Game Warden Jacob Harriet

Jacob Harriet, Oklahoma State Game Warden currently assigned to work in Lincoln County.

Harriet’s journey to become one of the Wildlife Department’s 117 Game Wardens began when he was about 12 years old.

“A Game Warden came out to tag the bobcats I had trapped and talked to me about his job. Hearing that I could work outside and in nature – helping people and helping animals – I knew that was the job I wanted.”

Harriet would need a bachelor’s degree with at least 12 credit hours in wildlife-related courses and be at least 21 years old before he could join the ranks of those sworn to enforce the fish and wildlife laws of our state. Nearly a decade after his first encounter with a Game Warden, he met those requirements and received his dream job offer from the Wildlife Department.

“The first six months of the job were filled with training.”

All Game Wardens must complete 576 hours of training with the Council on Law Enforcement Education and Training (CLEET) and months of field training with other Game Wardens.
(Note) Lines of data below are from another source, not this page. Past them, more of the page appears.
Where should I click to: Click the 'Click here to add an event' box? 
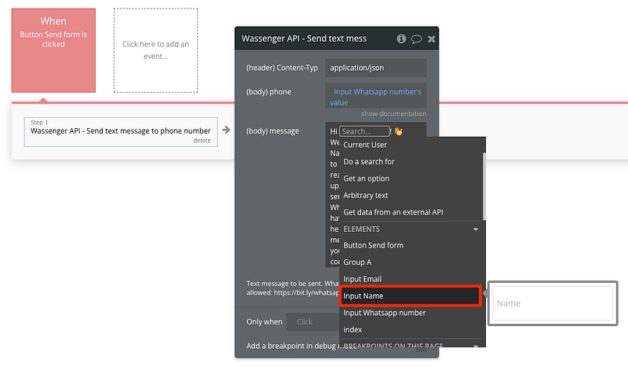coord(155,50)
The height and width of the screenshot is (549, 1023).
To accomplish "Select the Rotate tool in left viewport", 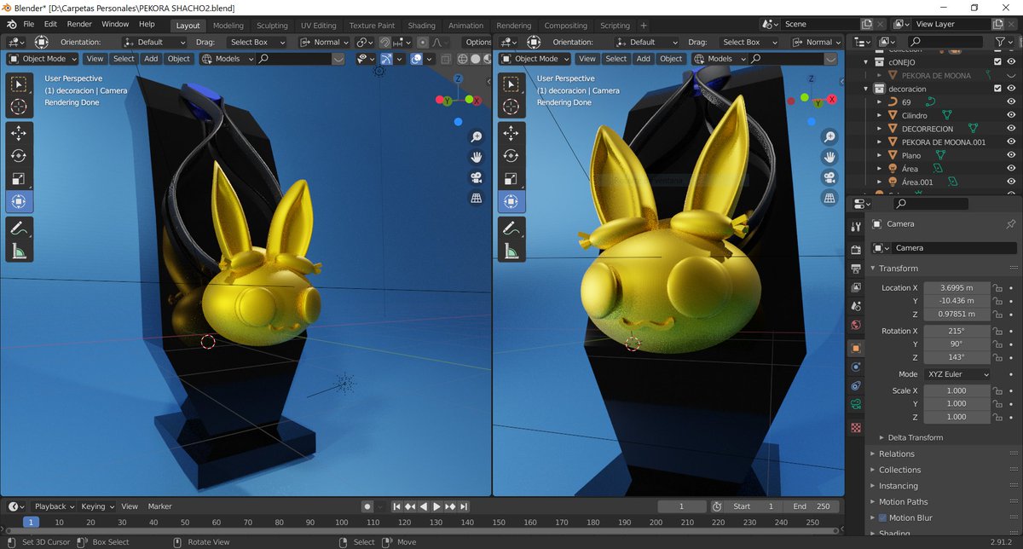I will tap(20, 156).
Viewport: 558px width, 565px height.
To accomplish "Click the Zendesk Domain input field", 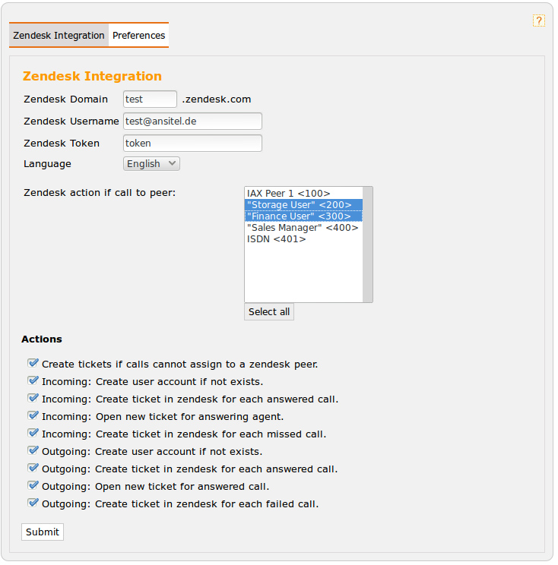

“It’s a dangerous job. A lot of times you’re your own backup, so officer safety has been an important lesson. But I’ve also learned how to better navigate and read the land, and how to successfully communicate with people from all walks of life.

“I was assigned to a county two days before the opening day of deer gun season, so it got busy quick.” In addition to checking hunters and anglers for valid hunting and fishing licenses, deer licenses and waterfowl stamps, Harriet has spent his time investigating wildlife violations and assisting the public by answering questions and responding to calls.

“I always have my phone with me when on patrol in case the public or a local landowner calls in with a concern or would like to report a violation. We really rely on those calls. We’re actively patrolling. But most counties only have one assigned Game Warden, and we can’t be everywhere at once.”

Beyond enforcing Oklahoma’s laws and ensuring our hunting and fishing traditions continue, Harriet sees his job as being a mediator. “I’ve heard it said that Game Wardens protect people from people, animals from people, and people from animals. We’re here to monitor and mediate the balance of those interactions.”